[TO BE DONE]
Count the lines below that contain the string "date". Give only the number.

[SUPPLIED RECORDS]
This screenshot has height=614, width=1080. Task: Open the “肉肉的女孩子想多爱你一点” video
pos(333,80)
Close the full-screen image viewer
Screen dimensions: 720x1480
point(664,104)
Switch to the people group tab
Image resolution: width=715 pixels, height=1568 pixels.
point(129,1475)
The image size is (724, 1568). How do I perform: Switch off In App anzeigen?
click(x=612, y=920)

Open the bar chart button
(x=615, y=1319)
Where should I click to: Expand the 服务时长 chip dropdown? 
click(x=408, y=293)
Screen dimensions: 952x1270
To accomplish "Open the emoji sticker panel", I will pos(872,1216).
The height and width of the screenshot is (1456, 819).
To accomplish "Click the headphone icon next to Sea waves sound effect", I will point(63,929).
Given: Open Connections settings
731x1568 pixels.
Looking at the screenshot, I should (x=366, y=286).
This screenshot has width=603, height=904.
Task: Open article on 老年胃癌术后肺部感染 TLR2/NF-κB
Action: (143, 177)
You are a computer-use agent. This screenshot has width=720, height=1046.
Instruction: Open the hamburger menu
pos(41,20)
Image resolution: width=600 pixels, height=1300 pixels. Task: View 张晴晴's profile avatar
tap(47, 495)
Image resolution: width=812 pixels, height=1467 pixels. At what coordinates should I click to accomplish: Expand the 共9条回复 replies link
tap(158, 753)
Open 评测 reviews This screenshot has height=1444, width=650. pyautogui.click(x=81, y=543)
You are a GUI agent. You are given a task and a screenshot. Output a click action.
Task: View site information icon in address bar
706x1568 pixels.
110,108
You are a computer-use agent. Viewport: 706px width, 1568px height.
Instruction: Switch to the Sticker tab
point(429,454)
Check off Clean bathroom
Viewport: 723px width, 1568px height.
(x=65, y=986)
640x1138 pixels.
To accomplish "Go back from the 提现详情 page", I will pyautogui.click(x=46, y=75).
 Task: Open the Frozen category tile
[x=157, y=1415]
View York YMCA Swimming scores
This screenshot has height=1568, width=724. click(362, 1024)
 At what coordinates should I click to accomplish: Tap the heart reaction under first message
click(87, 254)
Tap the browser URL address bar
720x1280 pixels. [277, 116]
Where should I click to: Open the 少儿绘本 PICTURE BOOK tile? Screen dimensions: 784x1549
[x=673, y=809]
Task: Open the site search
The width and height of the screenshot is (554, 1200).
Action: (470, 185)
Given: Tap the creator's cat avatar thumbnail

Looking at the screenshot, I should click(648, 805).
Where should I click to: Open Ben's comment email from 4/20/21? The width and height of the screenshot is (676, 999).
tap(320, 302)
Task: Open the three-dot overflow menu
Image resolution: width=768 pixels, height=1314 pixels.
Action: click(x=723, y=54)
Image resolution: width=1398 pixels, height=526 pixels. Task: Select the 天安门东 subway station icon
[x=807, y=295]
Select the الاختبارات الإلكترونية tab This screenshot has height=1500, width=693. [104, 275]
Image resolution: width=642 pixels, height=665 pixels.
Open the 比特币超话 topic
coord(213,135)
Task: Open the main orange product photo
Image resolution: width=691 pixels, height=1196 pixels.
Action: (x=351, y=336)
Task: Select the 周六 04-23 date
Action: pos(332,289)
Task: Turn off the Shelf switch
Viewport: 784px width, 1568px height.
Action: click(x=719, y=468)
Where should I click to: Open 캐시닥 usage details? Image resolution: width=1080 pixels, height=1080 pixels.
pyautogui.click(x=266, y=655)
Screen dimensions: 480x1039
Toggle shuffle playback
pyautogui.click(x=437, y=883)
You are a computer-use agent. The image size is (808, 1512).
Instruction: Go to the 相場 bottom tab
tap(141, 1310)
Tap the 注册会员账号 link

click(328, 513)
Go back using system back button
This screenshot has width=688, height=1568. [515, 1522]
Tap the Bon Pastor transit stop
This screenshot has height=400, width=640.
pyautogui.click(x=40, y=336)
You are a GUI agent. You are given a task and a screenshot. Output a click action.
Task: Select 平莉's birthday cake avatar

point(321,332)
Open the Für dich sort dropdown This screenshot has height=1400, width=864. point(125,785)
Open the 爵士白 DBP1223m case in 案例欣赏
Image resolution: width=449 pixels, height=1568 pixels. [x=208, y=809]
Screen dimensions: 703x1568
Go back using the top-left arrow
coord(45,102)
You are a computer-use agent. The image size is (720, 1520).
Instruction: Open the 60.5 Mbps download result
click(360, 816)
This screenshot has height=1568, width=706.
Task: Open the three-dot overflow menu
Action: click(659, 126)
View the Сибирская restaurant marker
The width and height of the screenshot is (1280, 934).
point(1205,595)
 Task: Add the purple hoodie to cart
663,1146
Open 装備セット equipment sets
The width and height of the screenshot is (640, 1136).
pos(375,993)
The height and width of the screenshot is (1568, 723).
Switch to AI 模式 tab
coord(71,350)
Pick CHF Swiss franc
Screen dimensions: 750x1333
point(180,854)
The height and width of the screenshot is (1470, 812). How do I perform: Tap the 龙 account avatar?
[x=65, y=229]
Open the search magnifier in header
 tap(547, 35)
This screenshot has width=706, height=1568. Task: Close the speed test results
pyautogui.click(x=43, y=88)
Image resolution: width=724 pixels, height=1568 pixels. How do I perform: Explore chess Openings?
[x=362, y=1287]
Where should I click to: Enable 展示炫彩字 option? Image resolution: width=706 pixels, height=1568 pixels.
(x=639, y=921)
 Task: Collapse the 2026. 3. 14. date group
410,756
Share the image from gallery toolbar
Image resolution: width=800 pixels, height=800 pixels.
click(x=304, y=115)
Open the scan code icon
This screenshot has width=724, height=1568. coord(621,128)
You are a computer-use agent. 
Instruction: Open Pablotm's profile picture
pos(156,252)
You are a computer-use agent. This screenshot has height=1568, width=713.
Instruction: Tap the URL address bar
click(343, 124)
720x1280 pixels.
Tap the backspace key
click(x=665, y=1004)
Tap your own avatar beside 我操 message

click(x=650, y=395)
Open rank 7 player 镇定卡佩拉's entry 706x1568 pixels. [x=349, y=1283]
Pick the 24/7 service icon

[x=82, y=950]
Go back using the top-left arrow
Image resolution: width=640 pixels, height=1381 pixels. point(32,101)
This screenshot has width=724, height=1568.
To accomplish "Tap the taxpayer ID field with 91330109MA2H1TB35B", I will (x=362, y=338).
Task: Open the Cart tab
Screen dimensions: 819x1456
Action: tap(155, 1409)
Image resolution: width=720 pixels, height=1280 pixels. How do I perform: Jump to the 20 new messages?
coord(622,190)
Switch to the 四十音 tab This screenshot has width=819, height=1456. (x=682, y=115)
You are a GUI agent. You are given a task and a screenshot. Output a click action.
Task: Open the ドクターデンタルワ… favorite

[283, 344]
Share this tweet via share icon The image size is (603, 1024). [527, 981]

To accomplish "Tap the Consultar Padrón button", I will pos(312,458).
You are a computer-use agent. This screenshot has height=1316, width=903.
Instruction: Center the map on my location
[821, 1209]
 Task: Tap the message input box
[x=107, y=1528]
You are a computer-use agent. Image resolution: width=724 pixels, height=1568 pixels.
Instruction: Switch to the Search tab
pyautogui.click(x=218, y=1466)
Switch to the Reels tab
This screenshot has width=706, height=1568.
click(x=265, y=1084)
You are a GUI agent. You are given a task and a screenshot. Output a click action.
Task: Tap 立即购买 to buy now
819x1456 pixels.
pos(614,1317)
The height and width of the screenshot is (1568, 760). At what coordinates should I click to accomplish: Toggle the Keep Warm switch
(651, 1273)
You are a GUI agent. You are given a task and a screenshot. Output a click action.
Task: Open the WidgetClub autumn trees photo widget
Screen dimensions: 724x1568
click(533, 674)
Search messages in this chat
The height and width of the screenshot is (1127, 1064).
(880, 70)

[FINAL RESULT]
2